DATASET RECORDS:
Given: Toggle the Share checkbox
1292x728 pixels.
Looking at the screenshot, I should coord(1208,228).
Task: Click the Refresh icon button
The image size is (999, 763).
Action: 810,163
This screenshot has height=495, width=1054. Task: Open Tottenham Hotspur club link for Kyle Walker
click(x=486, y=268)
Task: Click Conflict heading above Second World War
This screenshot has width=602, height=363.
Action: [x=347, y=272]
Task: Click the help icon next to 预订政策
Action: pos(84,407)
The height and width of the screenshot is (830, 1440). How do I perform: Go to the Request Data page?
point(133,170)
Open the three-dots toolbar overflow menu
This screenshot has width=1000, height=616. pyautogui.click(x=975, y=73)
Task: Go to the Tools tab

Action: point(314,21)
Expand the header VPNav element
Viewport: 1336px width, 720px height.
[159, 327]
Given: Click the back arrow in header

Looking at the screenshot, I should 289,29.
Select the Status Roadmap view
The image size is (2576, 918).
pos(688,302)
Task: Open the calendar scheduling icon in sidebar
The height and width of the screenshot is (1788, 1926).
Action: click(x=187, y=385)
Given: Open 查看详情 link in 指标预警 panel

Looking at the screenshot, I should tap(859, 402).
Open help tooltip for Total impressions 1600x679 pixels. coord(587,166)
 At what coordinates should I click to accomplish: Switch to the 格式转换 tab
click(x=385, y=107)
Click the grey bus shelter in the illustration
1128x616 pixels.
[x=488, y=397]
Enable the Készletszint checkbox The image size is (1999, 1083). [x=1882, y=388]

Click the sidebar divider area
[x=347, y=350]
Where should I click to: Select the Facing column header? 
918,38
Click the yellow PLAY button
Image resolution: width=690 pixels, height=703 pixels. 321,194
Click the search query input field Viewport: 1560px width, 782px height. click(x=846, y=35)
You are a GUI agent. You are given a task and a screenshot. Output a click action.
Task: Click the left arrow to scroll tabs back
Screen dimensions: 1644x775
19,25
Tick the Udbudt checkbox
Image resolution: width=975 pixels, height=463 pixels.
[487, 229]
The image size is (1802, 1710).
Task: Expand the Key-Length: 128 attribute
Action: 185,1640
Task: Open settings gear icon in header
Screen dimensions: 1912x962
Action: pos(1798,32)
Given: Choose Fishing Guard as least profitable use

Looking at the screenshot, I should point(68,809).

EXERCISE:
Rewrite the items as a JSON list of strings with one string per line and blank lines omitted, starting at the line containing "Task: Open settings gear icon in header" and ending at the end of the items.

EXERCISE RESULT:
[
  "Task: Open settings gear icon in header",
  "Screen dimensions: 1912x962",
  "Action: pos(1798,32)",
  "Given: Choose Fishing Guard as least profitable use",
  "Looking at the screenshot, I should point(68,809)."
]